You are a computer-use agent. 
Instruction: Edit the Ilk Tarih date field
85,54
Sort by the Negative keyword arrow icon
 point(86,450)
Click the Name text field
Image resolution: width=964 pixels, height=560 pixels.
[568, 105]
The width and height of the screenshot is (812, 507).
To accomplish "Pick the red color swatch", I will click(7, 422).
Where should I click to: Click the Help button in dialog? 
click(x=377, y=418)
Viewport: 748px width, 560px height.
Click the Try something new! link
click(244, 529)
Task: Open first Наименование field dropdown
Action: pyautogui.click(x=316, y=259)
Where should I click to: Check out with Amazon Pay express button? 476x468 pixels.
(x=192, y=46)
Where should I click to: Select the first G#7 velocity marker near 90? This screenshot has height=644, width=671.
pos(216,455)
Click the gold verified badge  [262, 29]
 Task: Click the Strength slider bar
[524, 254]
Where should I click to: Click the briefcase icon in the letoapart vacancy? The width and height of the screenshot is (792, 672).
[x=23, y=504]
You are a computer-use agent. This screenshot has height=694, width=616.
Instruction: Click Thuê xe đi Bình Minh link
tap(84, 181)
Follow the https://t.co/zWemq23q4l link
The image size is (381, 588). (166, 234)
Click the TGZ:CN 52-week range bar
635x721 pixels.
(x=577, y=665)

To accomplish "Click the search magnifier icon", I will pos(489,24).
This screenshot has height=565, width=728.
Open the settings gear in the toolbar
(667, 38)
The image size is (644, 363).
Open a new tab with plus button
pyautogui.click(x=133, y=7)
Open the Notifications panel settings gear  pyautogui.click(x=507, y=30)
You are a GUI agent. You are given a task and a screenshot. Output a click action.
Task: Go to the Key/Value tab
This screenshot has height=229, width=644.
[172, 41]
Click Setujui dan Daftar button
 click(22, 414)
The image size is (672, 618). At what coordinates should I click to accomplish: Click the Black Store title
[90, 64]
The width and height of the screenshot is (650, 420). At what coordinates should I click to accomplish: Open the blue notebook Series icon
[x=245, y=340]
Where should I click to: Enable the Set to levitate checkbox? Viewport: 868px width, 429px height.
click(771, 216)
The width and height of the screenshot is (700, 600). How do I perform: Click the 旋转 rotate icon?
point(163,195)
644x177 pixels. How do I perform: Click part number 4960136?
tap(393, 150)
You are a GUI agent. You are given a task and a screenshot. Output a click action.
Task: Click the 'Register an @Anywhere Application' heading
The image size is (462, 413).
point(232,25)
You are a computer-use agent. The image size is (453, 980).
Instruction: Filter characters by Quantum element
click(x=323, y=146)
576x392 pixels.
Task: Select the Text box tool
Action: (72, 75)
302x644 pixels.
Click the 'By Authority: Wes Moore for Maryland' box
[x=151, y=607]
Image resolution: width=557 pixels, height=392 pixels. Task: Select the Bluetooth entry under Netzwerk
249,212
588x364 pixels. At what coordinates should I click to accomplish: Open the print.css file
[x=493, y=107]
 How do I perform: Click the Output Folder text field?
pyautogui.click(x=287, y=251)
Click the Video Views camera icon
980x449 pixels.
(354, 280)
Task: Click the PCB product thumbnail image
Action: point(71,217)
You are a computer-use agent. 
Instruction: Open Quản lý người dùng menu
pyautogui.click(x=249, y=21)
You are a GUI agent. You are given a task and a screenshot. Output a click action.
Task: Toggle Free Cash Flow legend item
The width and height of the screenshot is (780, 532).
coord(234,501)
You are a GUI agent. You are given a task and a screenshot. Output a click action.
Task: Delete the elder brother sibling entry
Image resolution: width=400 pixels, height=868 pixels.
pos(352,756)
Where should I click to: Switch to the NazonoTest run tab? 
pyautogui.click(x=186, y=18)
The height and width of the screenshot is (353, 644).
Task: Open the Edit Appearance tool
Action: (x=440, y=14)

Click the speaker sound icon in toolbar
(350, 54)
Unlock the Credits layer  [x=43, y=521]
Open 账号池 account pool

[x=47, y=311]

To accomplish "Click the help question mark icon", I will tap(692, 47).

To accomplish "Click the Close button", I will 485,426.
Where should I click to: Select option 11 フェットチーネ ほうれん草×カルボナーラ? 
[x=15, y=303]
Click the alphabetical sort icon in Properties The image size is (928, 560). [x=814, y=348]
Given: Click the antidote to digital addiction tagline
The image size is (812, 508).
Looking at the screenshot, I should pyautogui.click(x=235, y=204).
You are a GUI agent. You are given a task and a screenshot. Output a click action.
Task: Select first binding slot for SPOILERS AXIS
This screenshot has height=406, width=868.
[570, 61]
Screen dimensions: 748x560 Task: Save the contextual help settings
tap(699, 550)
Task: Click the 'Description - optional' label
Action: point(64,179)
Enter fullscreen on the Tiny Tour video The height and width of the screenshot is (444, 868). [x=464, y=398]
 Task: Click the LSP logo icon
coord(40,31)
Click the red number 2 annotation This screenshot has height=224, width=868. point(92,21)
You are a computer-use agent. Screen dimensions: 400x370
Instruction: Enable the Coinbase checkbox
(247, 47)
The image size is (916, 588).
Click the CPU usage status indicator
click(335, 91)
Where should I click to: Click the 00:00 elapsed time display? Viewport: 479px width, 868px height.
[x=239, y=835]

---*---

Give the number of lines in the listing above that contain "will", and nothing else.

4